By Rodney Hogen, NDGWA President
At a recent NDGWA Board Meeting, a motion was made for the organization to acknowledge and fully support the role of NDSU Plant Science Department and the Northern Crops Institute in the development of new varieties for the northern region. The motion passed unanimously.
Many North Dakotans have been dabbling in backyard grape growing for generations. Starting in the late 1990’s, some aspiring viticulturists began experimenting with growing grapes on a larger scale. In 2006 the North Dakota Grape Growers Association was formed, then later the name was change to the North Dakota Grape and Wine Association to bring together grape growers and winemakers from North Dakota and nearby states and provinces. The mission statement for the NDGWA is “to carry out education, promotion, and extension of the art and science of viticulture and enology in North Dakota and surrounding areas including any and all agricultural, horticultural, and related purposes connected therewith”
Since the early 2000’s, prior to the NDGWA’s even being organized, the NDSU Plant Science Department has been training grape growers on variety selection, site selection, trellising, fertility, spray recommendations and pruning techniques. Because the lack of cold hardiness has always been the main limitation of existing varieties, NDSU began a program over a decade ago to develop early maturing high quality wine grape varieties that would stand up to harsh North Dakota winters, the Grape Germplasm Enhancement Project. In 2021 NDSU began trialing advanced selections of promising new cultivars at multiple locations across the state. New variety releases are expected in the near future.
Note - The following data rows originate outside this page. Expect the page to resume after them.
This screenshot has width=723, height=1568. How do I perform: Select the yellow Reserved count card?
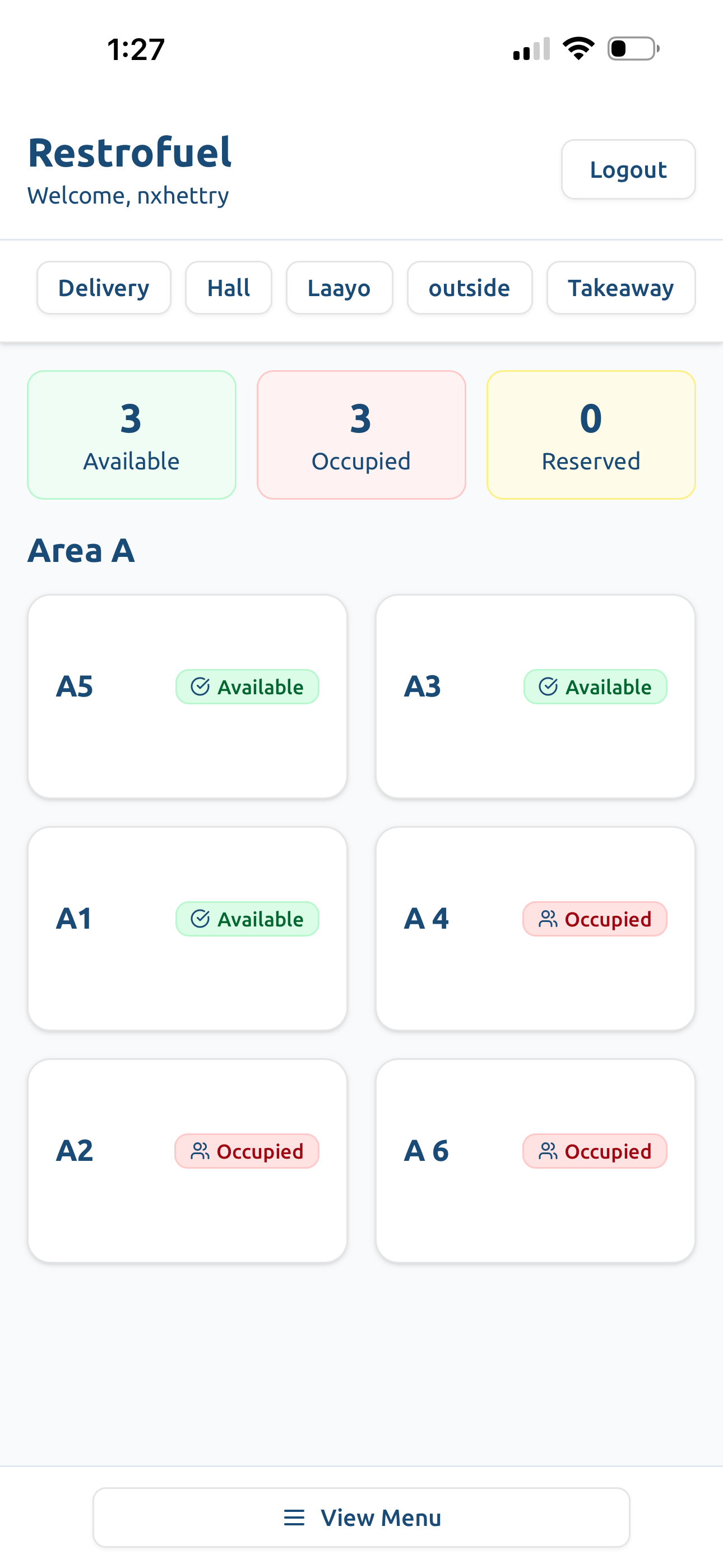[591, 435]
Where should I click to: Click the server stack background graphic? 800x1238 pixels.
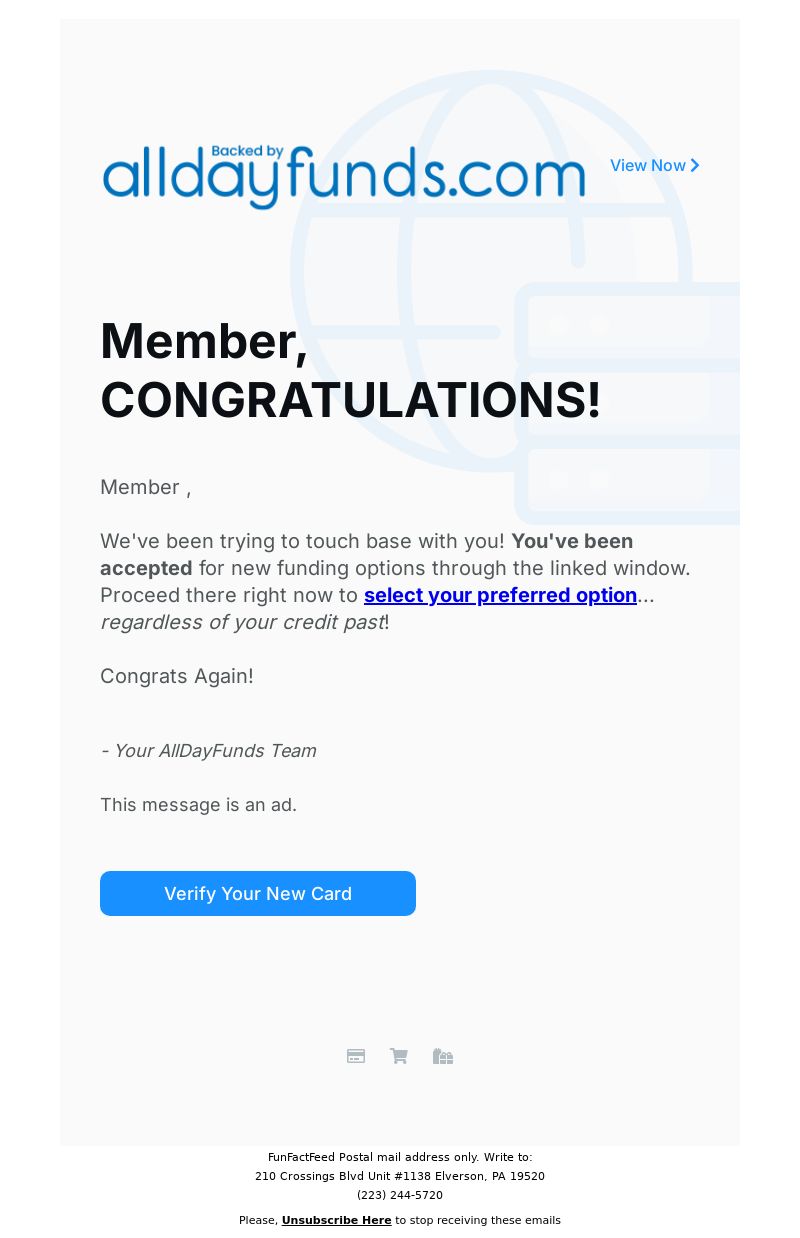[x=628, y=402]
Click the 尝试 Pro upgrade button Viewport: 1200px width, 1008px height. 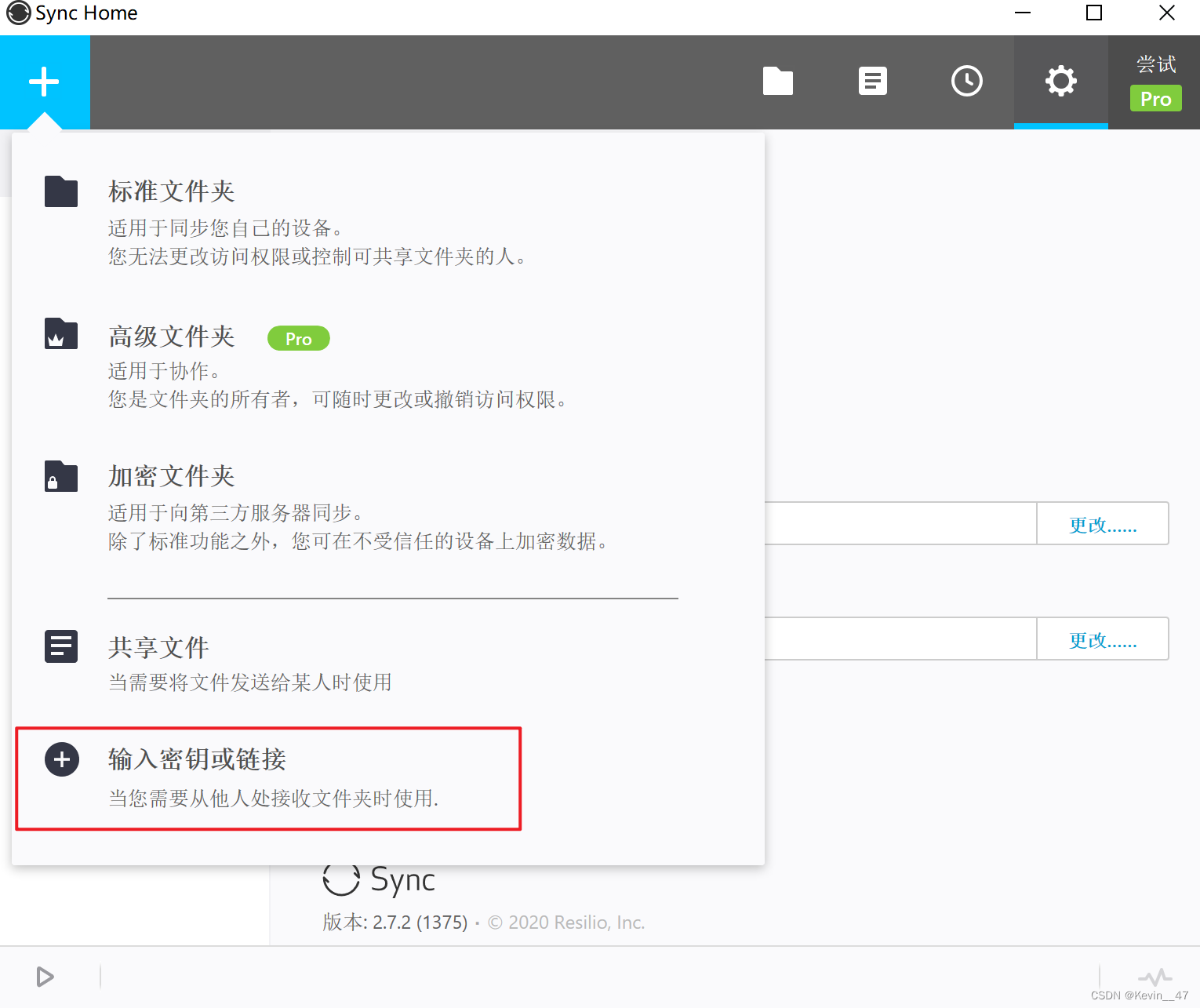[1155, 82]
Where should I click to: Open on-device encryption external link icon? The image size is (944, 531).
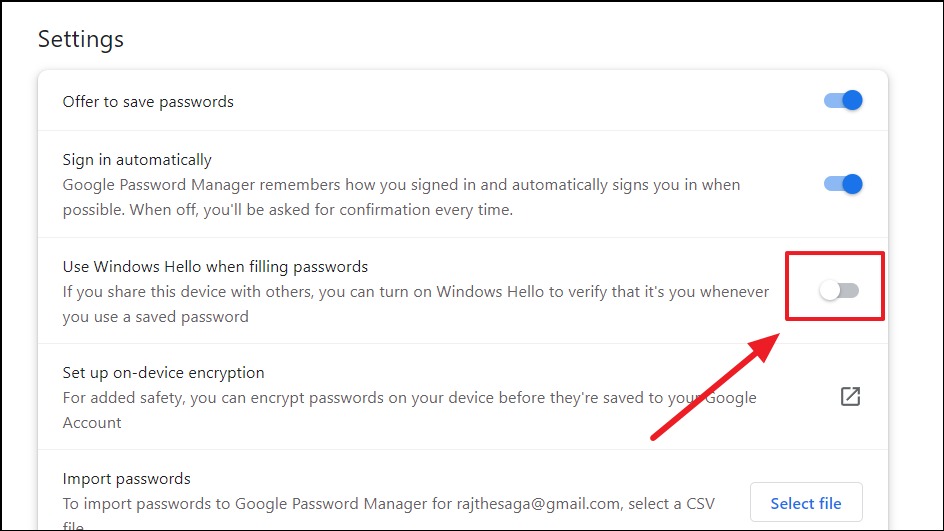coord(850,397)
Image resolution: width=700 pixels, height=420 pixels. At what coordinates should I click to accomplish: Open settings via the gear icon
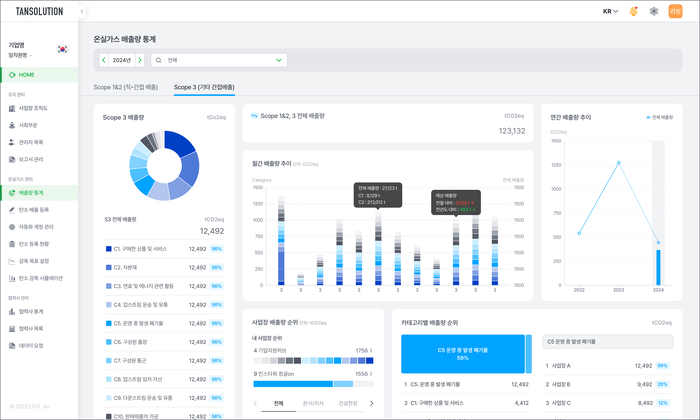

The NDGWA is especially excited about NDSU’s recent partnering with the Northern Crops Institute. The newly hired NCI enologist will help advance the process of screening new crosses and determining how to best make wine from the advanced selections through the Micro-Vinification Evaluation program. Upon their release, the new varieties will be of great value not only for North Dakota growers and winemakers but for all cold climate grape growing regions throughout the world.